About 90,000 of these children attend Wyoming’s public schools. Each of them deserves the chance to become scientifically literate. Despite the efforts of their dedicated science teachers, however, they have not been well served by their state’s science education standards.
These standards provide guidelines about what knowledge and abilities students are supposed to acquire through the course of their science education. Historically, Wyoming’s standards have been less than ideal, receiving the grade of F in national evaluations of the quality of state science standards.
That’s why it was such a disappointment to educators in the state when the Legislature decided, at the last moment, not to fund review or adoption of the Next Generation Science Standards, a new, rigorous, and acclaimed set of science standards developed by scientists and teachers across the country, already adopted by 11 states.
Why did the Legislature take its hasty decision? Rep. Matt Teeters, R-Lingle, who crafted the footnote to the budget that defunded the standards, acknowledged that he feared that adopting state science standards that “handle global warming as settled science” would “wreck Wyoming’s economy.”
It’s true that the standards incorporate global climate change. Middle schoolers are expected to learn, for example, that “[h]uman activities, such as the release of greenhouse gases from burning fossil fuels, are major factors in the current rise in Earth’s mean surface temperature (global warming).”
But when upward of 97 percent of climate scientists agree that human activities are changing the planet’s climate, it would be absurd to reject a set of state standards that reflected the scientific consensus. After all, students take science classes in order to learn the basics, not to be exposed to debunked ideas and fringe notions.
Moreover, it’s absurd to think that teaching students about climate change is going to wreck Wyoming’s economy. True, Wyoming’s economy depends in large measure on the fossil fuel energy industry, to which the reality of climate change is definitely a challenge. But it’s a challenge that cannot be confronted in the style of the proverbial ostrich.
Indeed, as the Star-Tribune editorially observed recently, energy companies themselves “realize the Earth is changing and are basing multi-decade projections and business decisions on the expectation of climate change. If the companies themselves are acting on this, it’s safe to say they won’t mind if our children learn about it, too.”
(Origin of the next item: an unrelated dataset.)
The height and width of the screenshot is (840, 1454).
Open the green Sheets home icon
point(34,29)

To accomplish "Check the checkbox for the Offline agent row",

Despite the shaky reasoning, the Legislature passed the budget complete with the footnote defunding the new standards, and Governor Mead—who is on record as holding that state science standards should provide “both perspectives” on climate change—signed it into law without exercising his line-item veto to strike the footnote.
The Legislature evidently—and irresponsibly—gave no thought to what would happen next. There is, for example, still no authoritative word on whether the law prevents the state from adopting any part of the Next Generation Science Standards or only from adopting the standards wholesale.
Instead, the question was referred to the state board of education, which in turn punted it to a committee of science education specialists—the same committee that previously unanimously recommended the adoption of the Next Generation Science Standards—with no instructions except not to recommend the standards again.
This is no way to make decisions about state education policy. Fortunately, local school districts around the state are taking matters into their own hands. Governor Mead’s education policy advisor recently acknowledged that districts are allowed to implement the standards themselves, and at least fifteen have already opted to do so.
In Laramie, for example, local science teachers have already been using the Next Generation Science Standards to update their science curriculum. Such updates are badly needed, since Wyoming’s existing state science standards, with all their flaws, have not undergone a substantial revision for a decade.
And these teachers are also appreciative of the standards’ coverage of climate change, one telling the Laramie Boomerang, “If we don’t teach all of our students about the pros and cons associated with fossil fuels, and also look at possibilities for addressing rising CO2 levels, … we’re doing our students a disservice.”
Such actions on the part of local school districts are good news for the scientific literacy of the students they serve. But without a statewide policy of teaching students about the science of climate change, whether using the Next Generation Science Standards or not, Wyoming will indeed be doing a disservice to its most valuable resource.